NNPDF / pineappl

PineAPPL is not an extension of APPLgrid
https://nnpdf.github.io/pineappl/
GNU General Public License v3.0
13 stars 3 forks source link

Fix `Grid::convolute` caching strategy #66

Closed cschwan closed 3 years ago

cschwan commented 3 years ago

Right now Grid::convolute always has two_caches = true (I've discovered this while running the code in rust-gdb),

https://github.com/N3PDF/pineappl/blob/6ccb9a49fa9d3baa06f9958fd1db6f9286983449/pineappl/src/grid.rs#L343

which misses a few optimizations whenever the two initial-state hadron are the same.

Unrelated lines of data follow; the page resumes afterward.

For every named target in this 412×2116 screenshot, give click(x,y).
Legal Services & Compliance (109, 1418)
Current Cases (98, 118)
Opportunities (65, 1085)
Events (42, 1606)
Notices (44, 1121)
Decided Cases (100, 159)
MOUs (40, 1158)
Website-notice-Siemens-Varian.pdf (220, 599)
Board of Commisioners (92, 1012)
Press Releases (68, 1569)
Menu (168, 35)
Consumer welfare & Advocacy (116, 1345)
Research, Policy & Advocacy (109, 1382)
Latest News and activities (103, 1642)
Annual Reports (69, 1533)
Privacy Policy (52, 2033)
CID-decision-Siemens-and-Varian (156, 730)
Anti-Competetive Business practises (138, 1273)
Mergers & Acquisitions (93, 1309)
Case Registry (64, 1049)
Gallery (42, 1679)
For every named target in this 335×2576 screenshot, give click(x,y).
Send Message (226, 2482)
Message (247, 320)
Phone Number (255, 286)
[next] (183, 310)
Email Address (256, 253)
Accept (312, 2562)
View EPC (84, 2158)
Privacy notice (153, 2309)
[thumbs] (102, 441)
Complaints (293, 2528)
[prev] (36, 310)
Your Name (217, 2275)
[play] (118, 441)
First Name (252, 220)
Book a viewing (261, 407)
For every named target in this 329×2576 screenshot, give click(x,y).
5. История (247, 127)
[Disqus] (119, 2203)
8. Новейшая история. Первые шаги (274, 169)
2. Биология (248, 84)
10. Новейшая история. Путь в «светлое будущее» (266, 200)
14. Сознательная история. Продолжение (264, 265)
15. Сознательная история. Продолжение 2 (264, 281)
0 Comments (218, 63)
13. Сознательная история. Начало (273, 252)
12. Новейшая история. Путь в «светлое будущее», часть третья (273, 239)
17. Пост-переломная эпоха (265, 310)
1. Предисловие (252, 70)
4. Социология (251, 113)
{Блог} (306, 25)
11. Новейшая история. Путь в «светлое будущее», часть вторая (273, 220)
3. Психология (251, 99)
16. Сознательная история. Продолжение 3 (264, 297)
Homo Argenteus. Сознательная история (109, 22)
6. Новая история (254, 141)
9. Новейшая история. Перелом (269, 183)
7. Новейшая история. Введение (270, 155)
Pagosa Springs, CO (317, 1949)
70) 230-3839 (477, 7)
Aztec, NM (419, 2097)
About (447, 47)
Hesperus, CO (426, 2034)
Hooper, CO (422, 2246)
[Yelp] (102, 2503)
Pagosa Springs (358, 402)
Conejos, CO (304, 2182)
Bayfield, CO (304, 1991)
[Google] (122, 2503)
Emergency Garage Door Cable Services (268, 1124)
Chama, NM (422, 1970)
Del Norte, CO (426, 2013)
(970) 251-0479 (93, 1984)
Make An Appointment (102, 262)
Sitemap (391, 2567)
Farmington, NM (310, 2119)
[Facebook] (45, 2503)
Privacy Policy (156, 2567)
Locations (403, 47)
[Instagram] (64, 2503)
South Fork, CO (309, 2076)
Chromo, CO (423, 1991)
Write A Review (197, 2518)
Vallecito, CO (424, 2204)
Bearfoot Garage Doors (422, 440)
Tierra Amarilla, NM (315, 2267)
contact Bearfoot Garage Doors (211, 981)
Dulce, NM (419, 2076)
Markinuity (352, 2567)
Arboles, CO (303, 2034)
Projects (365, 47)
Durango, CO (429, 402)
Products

cschwan commented 3 years ago

Plan:

cschwan commented 3 years ago

Here a benchmark, using the grids from https://github.com/NNPDF/pineapplgrids/commit/696024720e03b61ec864619df2f527c35637deb3, running the following command on a computer with an Intel(R) Core(TM) i7-6700 CPU @ 3.40GHz:

time for i in *.pineappl.lz4; do pineappl --silence-lhapdf convolute $i NNPDF40_nnlo_as_01180; done > output
  1. Using pineappl from commit 69110553863d7dbf385e04d5b9f85c8936b17d1f takes 13 seconds, and this suffers from the problem that both initial states have a separate cache, meaning the caching is imperfect. However, due to symmetrization it should be almost perfect in practice.
  2. Using pineappl from commit c6c5a0bb6f45480b3c4213fcbd84b73b04ba228d, with convolute2 instead of convolute in the helper function it takes 73 seconds for the same command; this is because convolute doesn't use caching at all at this stage.
cschwan commented 3 years ago

A similar benchmark with pdf_uncertainty instead of convolute takes 1m37s in the first case and 4m9s in the second case; this subcommand uses 8 cores. This just goes to show that PDF caching is still very much needed.

cschwan commented 3 years ago

More work done in commits f2d2e0e4ee82316bb77f99c90aa740a3c31eb714, 5b81a3c9c69ff1597d8725751517e619990e6d16, 66b38fc6aa74a731ca954e8e43940b34fc15be6e and 4c931effc276ccdad99600678b0538d9a74a6bfc.

cschwan commented 3 years ago

Commit aa3c4b7ab88122c8f1aeb5e77912862369c81b09 implements the actual caching; with it convolute and convolute2 are basically equally fast.

cschwan commented 3 years ago

The new cache is now activated in commit cedd3485d27f66b32dc8963b40ab212f048eb401 for the CLI.

cschwan commented 3 years ago

The only remaining item is to convert Grid::convolute_subgrid.

cschwan commented 3 years ago

Commit 4dbedc63826d7709f833829fe834bbdd74dc7dda adds the remaining changes.